# CONSIGNE A
Recopie sans rien changer les lignes des enregistrements qui vont de la ligne contenant « Find the location of a particular element. The image » jusqu'à la ligne contenant « center [73, 246]. », ces deux lignes comprises.

# TEXTE SOURCE

Cependant, l'arrêté est mal appliqué. La majorité des dossiers d'infractions sur lesquels se prononce l'Autorité de contrôle des nuisances aéroportuaires (Acnusa), à l'échelle nationale et toutes règles confondues, concerne d'ailleurs la violation du couvre-feu de Nantes Atlantique. Les infractions à la réglementation sur les nuisances sonores sont trente fois plus fréquentes à Nantes qu'à Orly. Plusieurs causes peuvent être identifiées : outre le caractère insuffisamment dissuasif des amendes de l'Acnusa, l'arrêté imposant le couvre-feu semble comporter un flou juridique, s'agissant des clauses pouvant exonérer les compagnies du respect du dispositif en cas de « raisons indépendantes » de leur volonté.

Je prends acte de la promesse du ministre Clément Beaune de clarifier prochainement la rédaction de l'arrêté. Je me félicite par ailleurs que le Sénat ait voté, à l'occasion de l'examen du projet de loi de finances (PLF) pour 2024, le doublement du plafond des amendes infligées par l'Acnusa. Cet apport a été confirmé par les députés lors de l'examen, en nouvelle lecture, de ce texte à l'Assemblée nationale en début de semaine.

En outre, afin d'atténuer l'impact des nuisances sonores sur le quotidien des riverains, des aides à l'insonorisation sont prévues ; elles ont même été renforcées à Nantes Atlantique grâce à un dispositif exceptionnel. Leur plafond, fixé en 2011, demeure cependant insuffisant, et même obsolète compte tenu du renchérissement du coût des travaux. Il y a donc urgence à réformer ces dispositifs. Le ministre s'est engagé à le faire, mais, malheureusement, les annonces sont encore en deçà des besoins.

Je viens maintenant aux préconisations de mon rapport, qui suivent trois axes.

Le premier axe invite à agir au plus vite pour la modernisation de l'aéroport de Nantes Atlantique, en étant à l'écoute des acteurs locaux.

Plusieurs propositions sont ici à mettre en avant.

Premièrement, avant même le renouvellement de la concession, des travaux urgents doivent être menés par le concessionnaire actuel de l'aéroport. J'ai pu le constater sur place, la plateforme est dans un état de vétusté réel, qui se traduit par une mauvaise qualité de service pour les voyageurs et les compagnies aériennes et, potentiellement, par des risques pour la sécurité des vols.

Ces travaux doivent être réalisés, ne serait-ce que pour améliorer les conditions d'accueil des passagers. C'est le sens de la première recommandation de mon rapport.

Deuxièmement, il me semble indispensable de lancer au plus vite la nouvelle procédure d'appel d'offres, en tirant, bien évidemment, les leçons du passé.

# DONNÉES

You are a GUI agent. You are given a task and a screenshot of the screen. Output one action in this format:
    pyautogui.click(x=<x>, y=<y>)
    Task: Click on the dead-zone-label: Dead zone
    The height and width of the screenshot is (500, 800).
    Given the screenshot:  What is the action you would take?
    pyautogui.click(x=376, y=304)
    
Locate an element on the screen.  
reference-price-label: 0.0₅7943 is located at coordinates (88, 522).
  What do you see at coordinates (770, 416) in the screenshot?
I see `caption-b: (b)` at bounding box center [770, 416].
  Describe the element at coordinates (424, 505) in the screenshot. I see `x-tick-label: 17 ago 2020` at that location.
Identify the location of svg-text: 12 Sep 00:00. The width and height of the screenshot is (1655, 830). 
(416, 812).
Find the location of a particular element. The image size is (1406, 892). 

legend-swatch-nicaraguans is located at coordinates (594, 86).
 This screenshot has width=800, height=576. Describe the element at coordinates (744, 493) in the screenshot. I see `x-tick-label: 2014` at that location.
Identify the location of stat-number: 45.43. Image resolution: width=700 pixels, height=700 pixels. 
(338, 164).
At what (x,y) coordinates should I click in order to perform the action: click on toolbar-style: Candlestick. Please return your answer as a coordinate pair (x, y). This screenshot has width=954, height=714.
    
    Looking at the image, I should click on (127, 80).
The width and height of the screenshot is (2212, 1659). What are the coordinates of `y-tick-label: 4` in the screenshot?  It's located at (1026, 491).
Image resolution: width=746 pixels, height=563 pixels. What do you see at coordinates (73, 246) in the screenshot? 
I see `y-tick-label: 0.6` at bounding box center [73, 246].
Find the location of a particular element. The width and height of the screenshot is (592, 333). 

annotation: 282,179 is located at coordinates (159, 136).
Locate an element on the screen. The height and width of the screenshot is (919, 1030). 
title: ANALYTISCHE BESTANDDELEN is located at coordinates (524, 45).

# CONSIGNE B
Poursuis le texte sur l'aéroport de Nantes Atlantique à partir de l'endroit où il s'arrête.

# RÉPONSE A
Find the location of a particular element. The image size is (1406, 892). 

legend-swatch-nicaraguans is located at coordinates (594, 86).
 This screenshot has width=800, height=576. Describe the element at coordinates (744, 493) in the screenshot. I see `x-tick-label: 2014` at that location.
Identify the location of stat-number: 45.43. Image resolution: width=700 pixels, height=700 pixels. 
(338, 164).
At what (x,y) coordinates should I click in order to perform the action: click on toolbar-style: Candlestick. Please return your answer as a coordinate pair (x, y). This screenshot has width=954, height=714.
    
    Looking at the image, I should click on (127, 80).
The width and height of the screenshot is (2212, 1659). What are the coordinates of `y-tick-label: 4` in the screenshot?  It's located at (1026, 491).
Image resolution: width=746 pixels, height=563 pixels. What do you see at coordinates (73, 246) in the screenshot? 
I see `y-tick-label: 0.6` at bounding box center [73, 246].

# RÉPONSE B
Selon les annonces du Gouvernement, l'appel d'offres doit être relancé avant la fin du mois. Si je me réjouis de ce volontarisme, un élément m'inquiète : l'administration a lancé à l'automne plusieurs appels d'offres d'accords-cadres à destination de cabinets privés pour l'accompagner sur ce dossier, pour un montant maximal de 12 millions d'euros. Je regrette que cette information, dont j'ai eu vent par la presse, ne m'ait pas été transmise par les services centraux lorsque je les ai entendus.

Quoi qu'il en soit, ce recours extensif aux cabinets privés me semble la réactivation d'un mauvais « réflexe pavlovien » : comme l'avait fustigé le rapport de la commission d'enquête sénatoriale de 2022, l'État a pris l'habitude, sur les dossiers sensibles, de solliciter de l'aide à l'extérieur des administrations auprès de cabinets privés, plutôt que de s'appuyer sur des compétences en interne. Cette pratique, sauf à juger que les compétences recherchées n'existent plus, est choquante. En outre, le recours accru aux cabinets privés ne favorise pas la confiance des administrés. Je vous soumettrai donc une recommandation visant à limiter au strict nécessaire le recours à ces cabinets sur le dossier de la modernisation de l'aéroport de Nantes Atlantique et à assurer la transparence de ces prestations dans un souci d'exemplarité.

Dans le prolongement de cette idée, un changement de méthode de la part du Gouvernement me semble indispensable, au profit de davantage de concertation. Clément Beaune semble aller dans cette direction, ce dont je me réjouis.

J'irai plus loin en disant qu'une véritable « co-construction » avec les acteurs du territoire m'apparaît nécessaire. Je vous proposerai de suivre cet objectif à travers trois recommandations : conduire des réunions de concertation régulières tout au long de la procédure d'appel d'offres, soumettre le projet de cahier des charges pour consultation aux élus locaux et, bien sûr, assurer la publicité de ce document.

C'est d'ailleurs le voeu formulé par les maires des communes de la métropole de Nantes, qui appellent à une nouvelle approche selon trois mots d'ordre : « transparence, clarté, confiance ».

Ce travail de concertation avec le territoire nantais doit se poursuivre pendant la période d'exploitation de l'aéroport. À cet égard, une communauté aéroportuaire pourrait utilement être créée à Nantes pour associer tous les acteurs locaux à sa gouvernance. Je vous soumettrai une proposition en ce sens.

Le deuxième axe de propositions invite à mieux maîtriser l'impact environnemental de l'activité de l'aéroport de Nantes.

Le prochain cahier des charges se devra d'être exemplaire d'un point de vue environnemental. L'aéroport est situé à proximité immédiate du lac de Grand-Lieu, plus grand lac de plaine d'Europe, au sein duquel a été créée une réserve naturelle nationale. Je me suis rendu sur place et je peux vous confirmer le caractère exceptionnel de ce patrimoine naturel, dont il importe d'assurer la protection. Je vous soumettrai plusieurs propositions allant dans ce sens.

Enfin, le troisième axe de propositions invite à faire de la santé des populations riveraines une priorité.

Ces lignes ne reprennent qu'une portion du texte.